== RECORDS FOR THIS TASK ==
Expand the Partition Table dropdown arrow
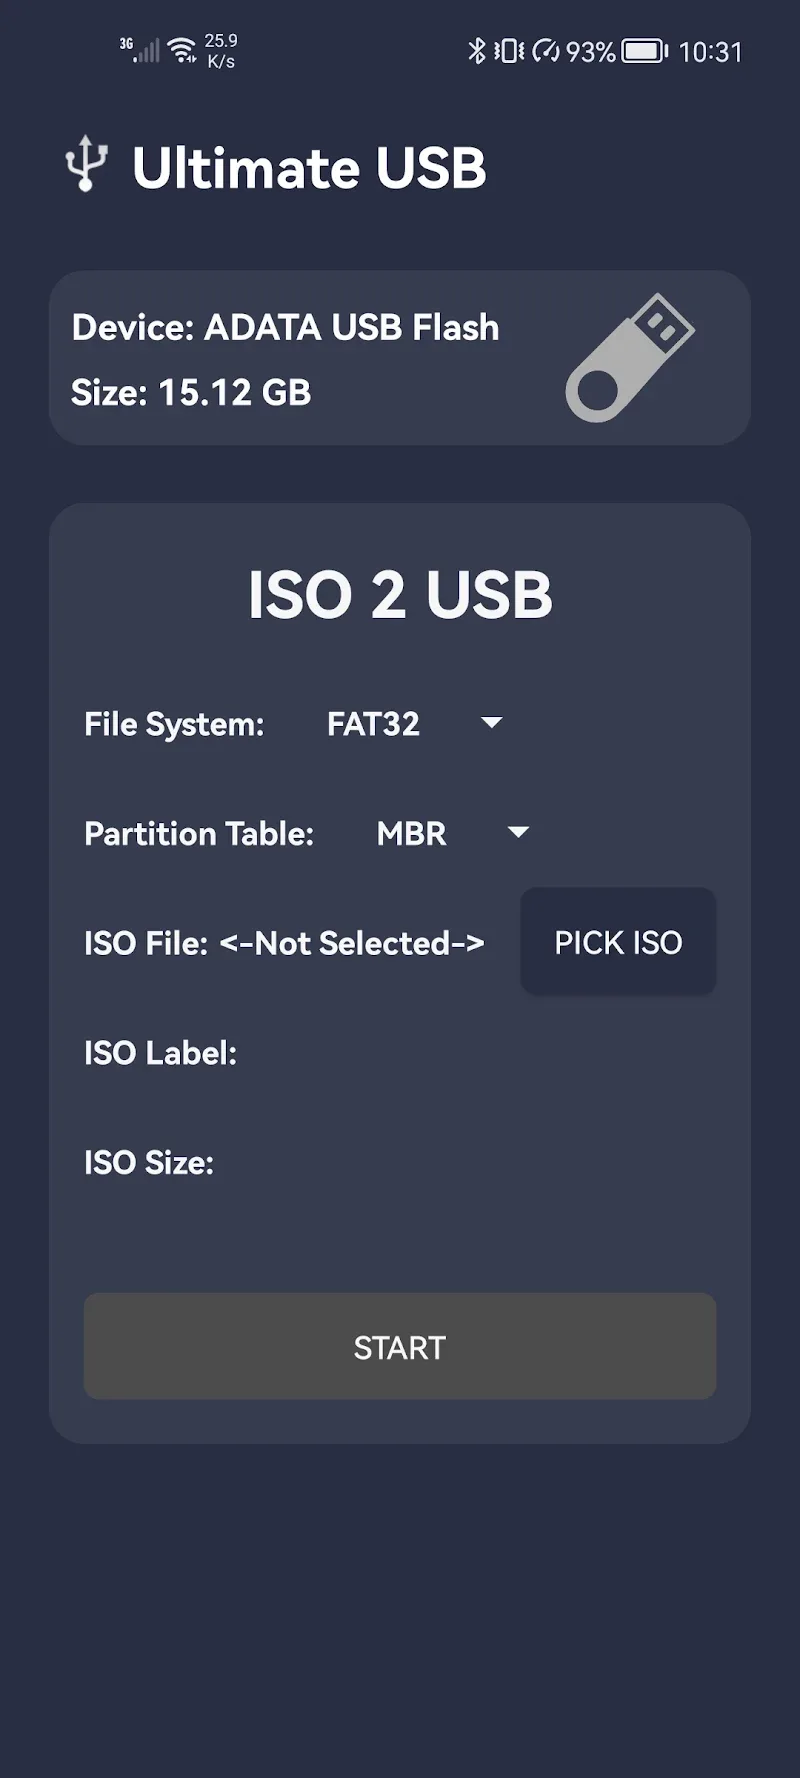Viewport: 800px width, 1778px height. click(x=518, y=833)
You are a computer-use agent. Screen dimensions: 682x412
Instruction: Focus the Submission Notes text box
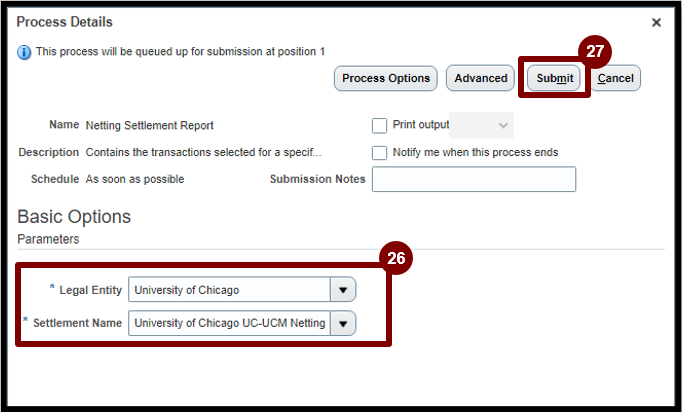[x=474, y=179]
===
WHAT IS NEEDED
Reproduce all of the records with "Submission Notes" renamed to "Review Comments" and every other line unchanged. Omit the pictures.

THE OUTPUT
Expand the Partition Table dropdown arrow
Viewport: 800px width, 1778px height. click(x=518, y=833)
You are a computer-use agent. Screen dimensions: 682x412
Instruction: Focus the Review Comments text box
[x=474, y=179]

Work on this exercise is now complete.